Segundo a ANP, entre 28 de fevereiro e 7 de março, os preços médios na bomba subiram centavos enquanto as refinarias acumulavam altas de até R$ 1 por litro no diesel.
@semmordacarn_

Os números são modestos quando confrontados com o que
saiu das refinarias no mesmo intervalo. Em 26 de fevereiro, a Brava Energia
elevou o preço da Gasolina A em R$ 0,0750 por litro e o Diesel A S-500 em R$
0,0350 — um reajuste que, considerando as proporções obrigatórias de mistura
(70% para gasolina; 85% para diesel), implicava impacto misturado de R$ 0,0637
e R$ 0,0245 por litro, respectivamente. Na prática, a bomba subiu menos do que
o esperado.
Em 10 de março, a Acelen elevou a Gasolina A em R$ 0,2173
por litro na Refinaria de Mataripe. Dois dias depois, em 12 de março, a Brava
Energia aplicou o segundo reajuste do mês na Refinaria Clara Camarão — desta
vez, de R$ 0,3000 na Gasolina A e de expressivos R$ 1,00 por litro no Diesel
S-500. Na mesma data, a Acelen também anunciou novo aumento: R$ 0,2263 por
litro na gasolina e R$ 0,8145 no diesel.
A sobreposição de dois reajustes simultâneos — Brava e
Acelen, no mesmo dia 12 de março — representa uma pressão inédita no ciclo
recente. Os impactos acumulados dos reajustes das refinarias para a gasolina
comum podem superar R$ 0,35 por litro na bomba, e para o diesel, ultrapassar R$
0,85 por litro, quando os distribuidores e revendedores processarem os novos
preços. O próximo levantamento da ANP, referente à semana de 8 a 14 de março,
deverá capturar essas elevações.
Veja Também:
A diferença entre o aumento nas refinarias e o repasse ao
consumidor, verificada no levantamento de 1-7 de março, é parcialmente
explicada pela dinâmica de estoques e contratos entre distribuidoras e postos
revendedores. Na prática, o produto que estava na bomba naquela semana havia
sido adquirido ainda nos preços anteriores ao reajuste de 26 de fevereiro — ou
poucos dias depois. Esse intervalo cria uma janela em que os postos operam com
o custo mais baixo, repassando o aumento ao consumidor de forma gradual, à
medida que os estoques antigos se esgotam.

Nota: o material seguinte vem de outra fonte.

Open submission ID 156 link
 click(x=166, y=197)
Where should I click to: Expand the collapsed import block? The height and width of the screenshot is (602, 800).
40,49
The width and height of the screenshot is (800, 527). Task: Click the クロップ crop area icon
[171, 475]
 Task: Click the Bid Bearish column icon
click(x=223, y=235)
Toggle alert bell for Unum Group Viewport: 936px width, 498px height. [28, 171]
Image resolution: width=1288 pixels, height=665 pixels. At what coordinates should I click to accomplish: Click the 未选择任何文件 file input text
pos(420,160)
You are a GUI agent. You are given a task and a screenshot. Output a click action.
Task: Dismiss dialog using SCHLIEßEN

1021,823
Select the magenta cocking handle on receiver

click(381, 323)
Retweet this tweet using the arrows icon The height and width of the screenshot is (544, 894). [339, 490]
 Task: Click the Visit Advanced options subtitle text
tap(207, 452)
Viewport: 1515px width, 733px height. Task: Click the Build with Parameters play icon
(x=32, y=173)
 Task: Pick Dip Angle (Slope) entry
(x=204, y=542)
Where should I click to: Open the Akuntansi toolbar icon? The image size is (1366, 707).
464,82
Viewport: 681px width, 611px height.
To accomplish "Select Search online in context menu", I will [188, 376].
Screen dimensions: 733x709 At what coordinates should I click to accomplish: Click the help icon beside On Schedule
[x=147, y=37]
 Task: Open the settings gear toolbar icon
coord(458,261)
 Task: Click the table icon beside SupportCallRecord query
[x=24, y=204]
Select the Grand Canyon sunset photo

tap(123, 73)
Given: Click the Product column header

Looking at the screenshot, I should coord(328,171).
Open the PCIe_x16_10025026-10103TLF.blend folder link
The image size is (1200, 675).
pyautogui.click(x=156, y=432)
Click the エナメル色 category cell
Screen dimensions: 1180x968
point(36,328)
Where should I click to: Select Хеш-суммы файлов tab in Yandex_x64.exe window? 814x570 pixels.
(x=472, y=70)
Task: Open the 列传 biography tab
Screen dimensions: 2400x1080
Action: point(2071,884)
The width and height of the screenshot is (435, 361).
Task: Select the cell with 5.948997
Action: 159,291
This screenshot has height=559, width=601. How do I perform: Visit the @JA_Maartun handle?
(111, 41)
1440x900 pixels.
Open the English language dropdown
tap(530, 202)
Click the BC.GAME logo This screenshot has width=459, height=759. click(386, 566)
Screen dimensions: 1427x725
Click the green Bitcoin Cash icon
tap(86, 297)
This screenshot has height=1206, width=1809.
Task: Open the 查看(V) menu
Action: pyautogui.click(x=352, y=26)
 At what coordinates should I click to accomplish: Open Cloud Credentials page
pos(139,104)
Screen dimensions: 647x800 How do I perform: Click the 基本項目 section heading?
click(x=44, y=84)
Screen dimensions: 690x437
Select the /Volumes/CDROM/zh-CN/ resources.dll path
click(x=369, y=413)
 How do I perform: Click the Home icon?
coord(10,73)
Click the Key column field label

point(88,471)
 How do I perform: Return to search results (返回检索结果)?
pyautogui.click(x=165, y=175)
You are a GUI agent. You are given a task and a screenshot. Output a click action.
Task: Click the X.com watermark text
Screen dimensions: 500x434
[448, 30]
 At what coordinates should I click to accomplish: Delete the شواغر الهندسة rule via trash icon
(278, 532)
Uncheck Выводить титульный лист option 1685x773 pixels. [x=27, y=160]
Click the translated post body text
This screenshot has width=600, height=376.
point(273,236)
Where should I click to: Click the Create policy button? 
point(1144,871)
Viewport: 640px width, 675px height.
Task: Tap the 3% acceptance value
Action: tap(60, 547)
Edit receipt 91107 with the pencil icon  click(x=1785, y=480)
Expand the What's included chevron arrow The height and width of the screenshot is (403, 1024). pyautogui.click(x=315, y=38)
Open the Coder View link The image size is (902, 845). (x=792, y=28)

Esse comportamento, embora tecnicamente esperado, costuma
ser invisível para o consumidor, que percebe apenas os aumentos nominais nos
preços da bomba, sem a referência de quanto o insumo subiu na origem. No caso
do RN, essa assimetria informacional é ampliada pela ausência da Petrobras: ao
contrário de estados abastecidos pela estatal — que pratica uma política de
preços com menor volatilidade de curto prazo —, o mercado potiguar é
integralmente dependente de refinarias privadas cujos reajustes seguem cotações
do mercado internacional.
O Rio Grande do Norte é, em sua maioria, abastecido pela
Refinaria Clara Camarão, em Guamaré, operada pela Brava Energia — única
refinaria localizada em território potiguar —, e pela Refinaria de Mataripe, no
município baiano de São Francisco do Conde, operada pela Acelen. A ausência da
Petrobras retira do mercado estadual o mecanismo de amortecimento que a estatal
exerce em outras regiões, onde eventuais atrasos ou moderações nos reajustes
funcionam como um colchão para distribuidores e consumidores finais.
A concentração em dois agentes privados — e a
coincidência de seus reajustes na mesma data — reduz a margem de manobra dos
distribuidores e revendedores para negociar condições ou atrasar repasses.
"Quando as duas refinarias sobem ao mesmo tempo, a pressão sobre a cadeia
é imediata", resume a lógica operacional do setor.